Jessica raises her eyebrows. “Your mother?”
My mother outlasted her second husband, too (Lars, who was perhaps the only person in either Charlie’s or my family to take unequivocal delight in Charlie’s political rise, died of acute renal failure in 1996), and my mother now resides in an assisted-living facility in an area outside Riley that was a pasture when I was growing up. She has Alzheimer’s, but the blessing is that she remains both good-natured and seemingly happy; given how many of the people who have neurodegenerative diseases are depressed or violent, I am grateful. However, even as we’re using my mother as the pretext for my traveling today, she isn’t the one I wish to see.

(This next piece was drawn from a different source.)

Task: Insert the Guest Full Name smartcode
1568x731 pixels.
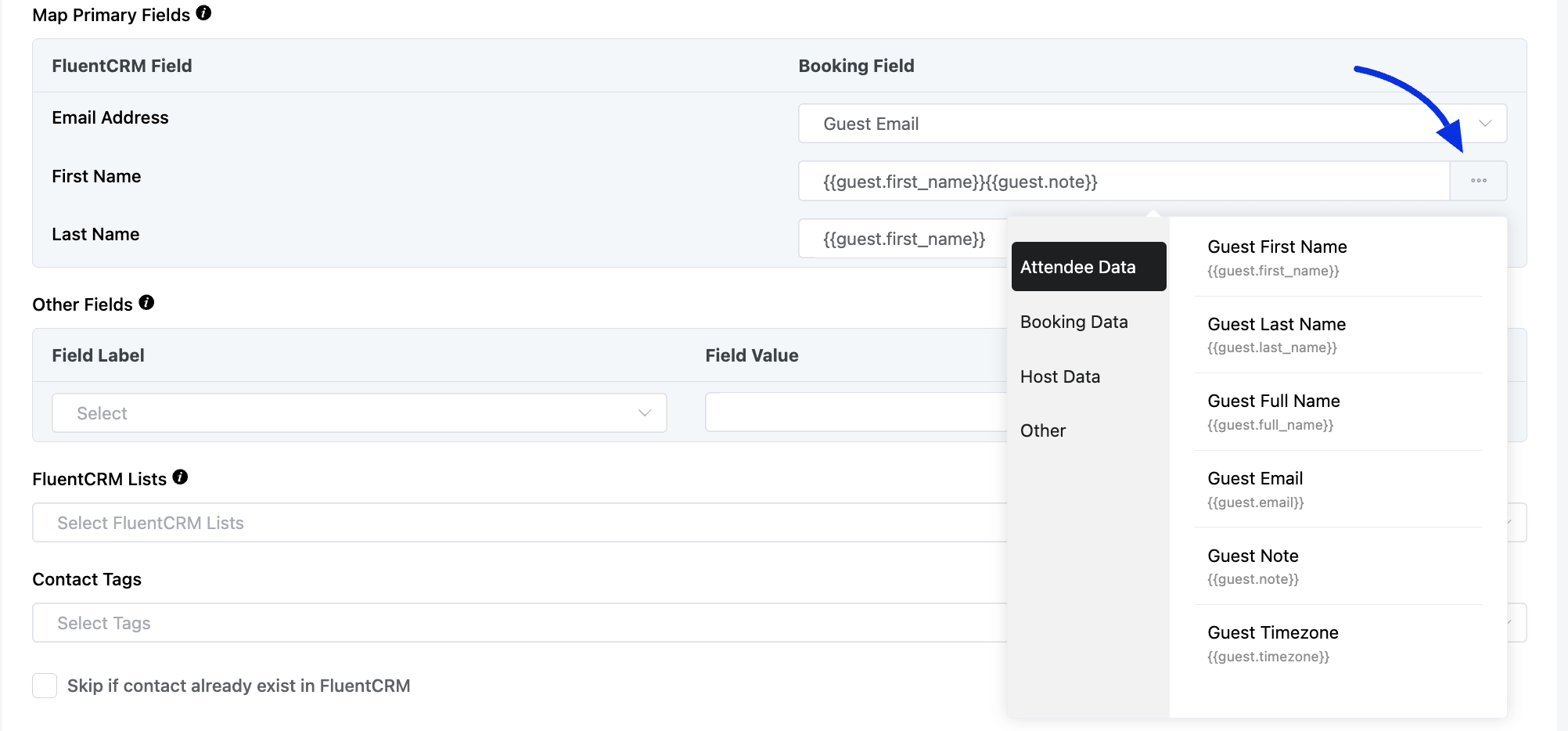Action: click(x=1273, y=411)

This morning, when I assumed that it was Dena Janaszewski who had contacted Hank’s office, it made a sort of sense—there was unfinished business between Dena and me, and this would be a reckoning. Learning, then, that the blackmail threat had nothing to do with her was almost a disappointment. I’ve often recalled that afternoon in Riley when she gave Ella the tiara—the more time has passed, the surer I have become that it was Dena and not her mother who did it, and that the gesture was a peace offering as opposed to a taunt—and I’ve regretted that I didn’t reciprocate in some way. But that happened during such a topsy-turvy episode in my life, when every relationship other than the one I had with Charlie felt peripheral. All these years later, I am afraid I missed an opportunity, and I’m increasingly aware that if I don’t initiate it, I might not have another. Like most people, I’ve always been able to reassure myself, on entering a new decade, that I’m still not old, that my previous sense of this age, thirty or forty or fifty, was skewed by my own youth. I even managed this feat of self-persuasion after turning sixty—sixty-year-olds bungee jump and swim the English Channel!—but at this point, I’ve reached the age when, if something happened to me, it would be sad but not tragic. I would be slightly young, but only slightly. In the same vein, if I were to hear someday that Dena had died—it’s hard to know how the news would make its way to me, with my mother in her condition and both Dena’s parents deceased, but surely I’d find out eventually—I could not be shocked. Other peers have passed on, Rose Trommler from Madison died of breast cancer in 2003, and last year my high school classmate Betty Bridges Scannell’s husband had a brain aneurysm while they were on a cruise in the Caribbean. The sadness of these deaths clung to me for several days after I received word of them, but it would be remorse, a deep remorse, rather than mere sorrow I’d feel about Dena. For the first three decades of my life—for half of it—I didn’t have a closer friend. Sure, she had her shortcomings, but who doesn’t? She was lively and funny, she was much more daring than I was, and we knew each other so well; friendships have survived on far less.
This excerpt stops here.